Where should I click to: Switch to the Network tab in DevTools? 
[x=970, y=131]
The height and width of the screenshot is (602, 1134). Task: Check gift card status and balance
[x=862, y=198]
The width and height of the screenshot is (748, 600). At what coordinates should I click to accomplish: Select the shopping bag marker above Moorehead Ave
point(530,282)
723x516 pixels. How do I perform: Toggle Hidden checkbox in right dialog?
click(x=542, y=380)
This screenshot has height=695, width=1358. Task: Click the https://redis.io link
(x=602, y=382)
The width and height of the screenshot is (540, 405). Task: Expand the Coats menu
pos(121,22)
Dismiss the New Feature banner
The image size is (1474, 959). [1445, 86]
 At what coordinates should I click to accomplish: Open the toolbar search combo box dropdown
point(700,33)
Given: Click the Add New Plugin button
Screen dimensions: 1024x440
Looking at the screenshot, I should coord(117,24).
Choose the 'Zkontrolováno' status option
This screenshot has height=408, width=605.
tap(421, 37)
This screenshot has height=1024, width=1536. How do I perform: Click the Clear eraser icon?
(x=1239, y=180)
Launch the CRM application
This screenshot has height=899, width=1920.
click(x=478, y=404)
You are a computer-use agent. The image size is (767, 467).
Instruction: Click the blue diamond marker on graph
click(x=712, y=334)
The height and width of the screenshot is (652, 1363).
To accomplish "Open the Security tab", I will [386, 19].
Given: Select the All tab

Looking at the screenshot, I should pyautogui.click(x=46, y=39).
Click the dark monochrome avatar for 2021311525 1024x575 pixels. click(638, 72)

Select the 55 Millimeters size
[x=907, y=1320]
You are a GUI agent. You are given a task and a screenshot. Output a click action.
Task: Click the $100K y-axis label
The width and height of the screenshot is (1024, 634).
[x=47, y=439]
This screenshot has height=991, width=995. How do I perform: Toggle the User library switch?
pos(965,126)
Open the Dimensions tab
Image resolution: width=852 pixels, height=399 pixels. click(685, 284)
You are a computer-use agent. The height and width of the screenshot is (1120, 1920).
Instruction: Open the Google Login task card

■ ■ ■

→ **What you have to do**
This exercise calls for the line containing "Click the dark" and each line after it in the records, copied exactly.

→ **Your response**
Click the dark monochrome avatar for 2021311525 1024x575 pixels. click(638, 72)

Select the 55 Millimeters size
[x=907, y=1320]
You are a GUI agent. You are given a task and a screenshot. Output a click action.
Task: Click the $100K y-axis label
The width and height of the screenshot is (1024, 634).
[x=47, y=439]
This screenshot has height=991, width=995. How do I perform: Toggle the User library switch?
pos(965,126)
Open the Dimensions tab
Image resolution: width=852 pixels, height=399 pixels. click(685, 284)
You are a computer-use agent. The height and width of the screenshot is (1120, 1920).
Instruction: Open the Google Login task card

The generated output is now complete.